Records from a dataset
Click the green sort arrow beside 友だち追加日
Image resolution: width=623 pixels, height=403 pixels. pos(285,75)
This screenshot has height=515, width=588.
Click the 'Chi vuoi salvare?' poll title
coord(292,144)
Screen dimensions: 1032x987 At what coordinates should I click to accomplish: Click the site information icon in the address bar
* * *
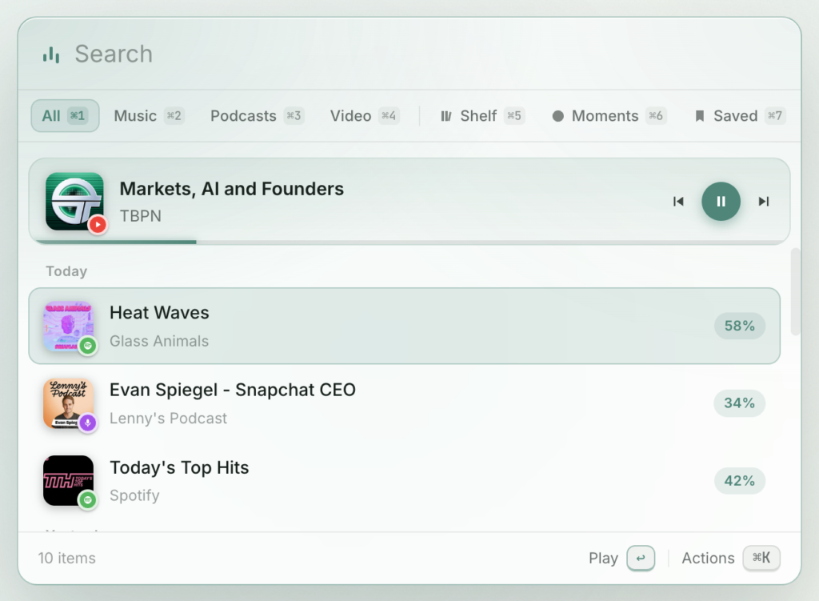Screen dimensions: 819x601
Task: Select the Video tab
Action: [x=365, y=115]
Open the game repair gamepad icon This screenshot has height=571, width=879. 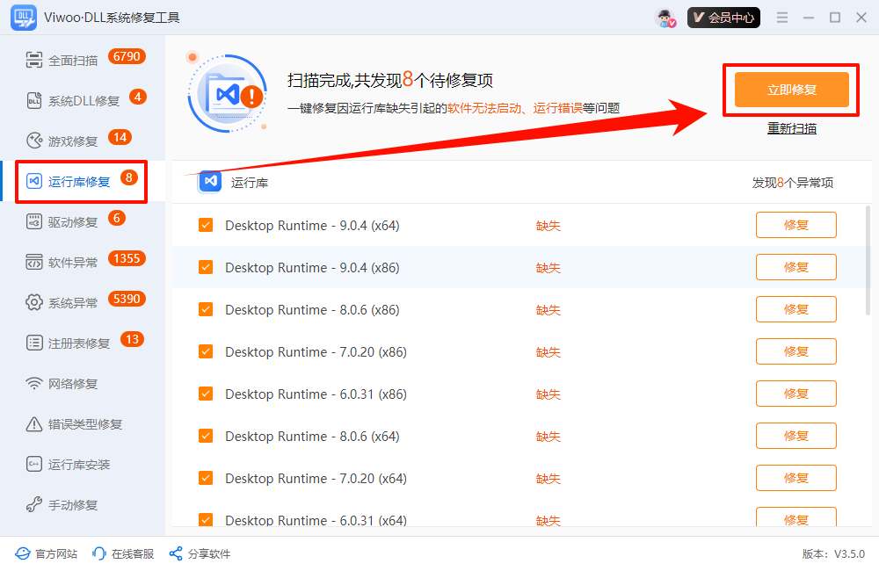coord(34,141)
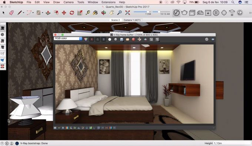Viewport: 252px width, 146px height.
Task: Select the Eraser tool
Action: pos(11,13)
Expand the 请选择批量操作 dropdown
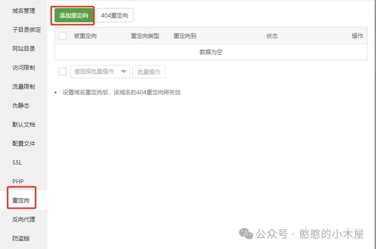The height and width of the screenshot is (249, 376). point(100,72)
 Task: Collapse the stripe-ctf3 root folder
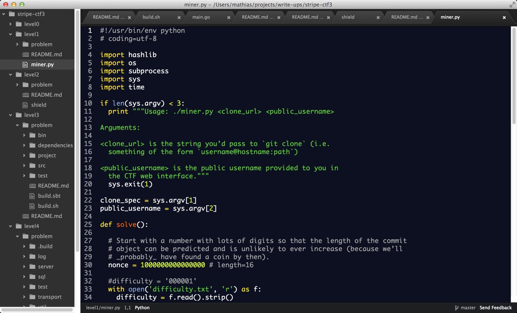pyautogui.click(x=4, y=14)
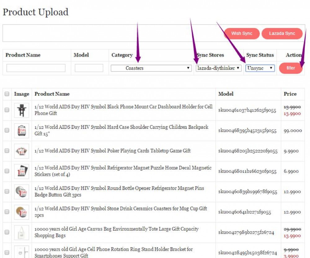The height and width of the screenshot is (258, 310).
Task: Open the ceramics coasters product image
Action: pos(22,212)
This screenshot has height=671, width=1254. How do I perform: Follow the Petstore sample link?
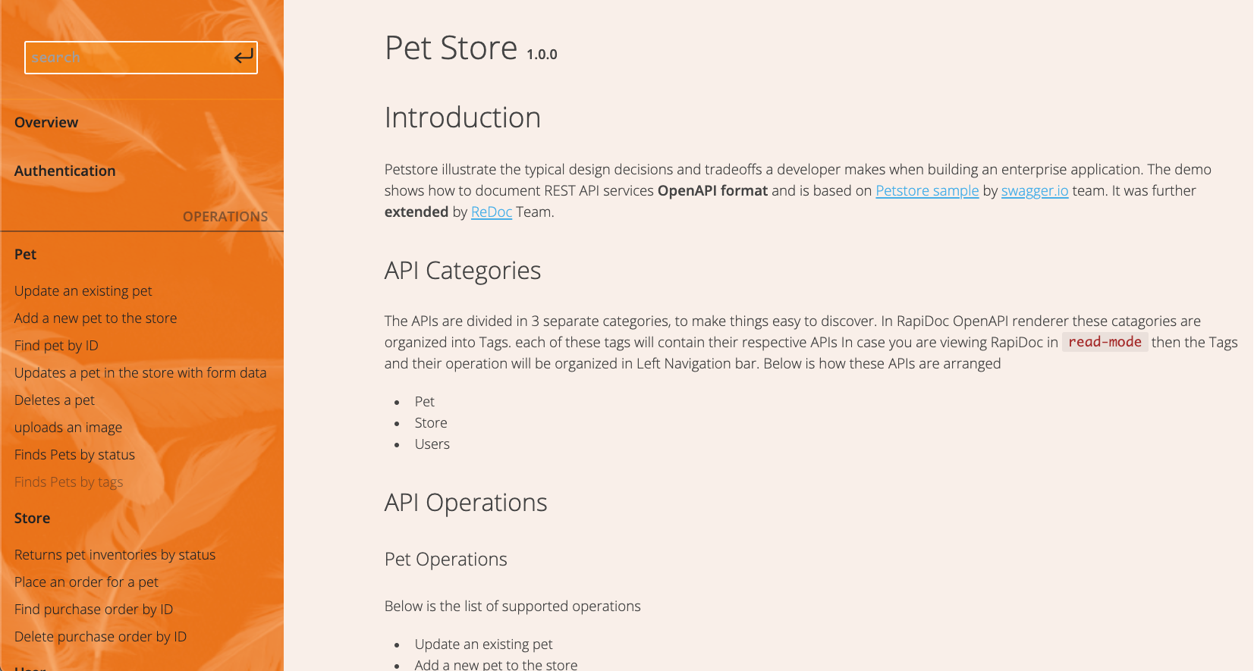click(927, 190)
* * *
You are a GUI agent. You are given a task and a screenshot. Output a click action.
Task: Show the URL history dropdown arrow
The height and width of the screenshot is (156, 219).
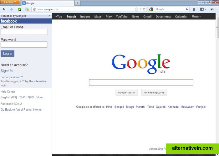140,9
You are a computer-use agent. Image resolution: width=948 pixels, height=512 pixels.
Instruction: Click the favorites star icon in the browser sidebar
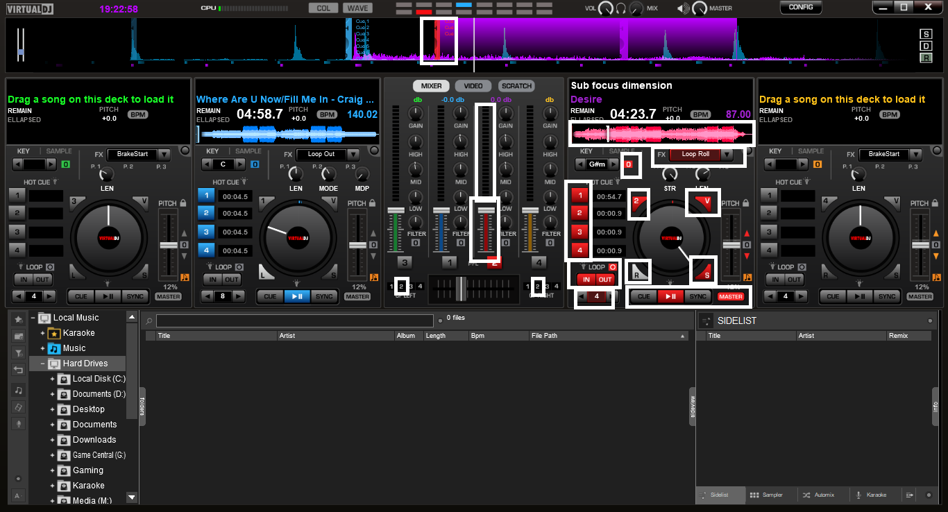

- _What you need to do_: Copy out the lines above exactly, beginning at the one that contains "Click the green sort arrow beside 友だち追加日" and ending at the one that contains "Screen dimensions: 1032x987".

- _Result of this task_:
Click the green sort arrow beside 友だち追加日
Image resolution: width=623 pixels, height=403 pixels. pos(285,75)
This screenshot has height=515, width=588.
Click the 'Chi vuoi salvare?' poll title
coord(292,144)
Screen dimensions: 1032x987 At what coordinates should I click to accomplish: Click the site information icon in the address bar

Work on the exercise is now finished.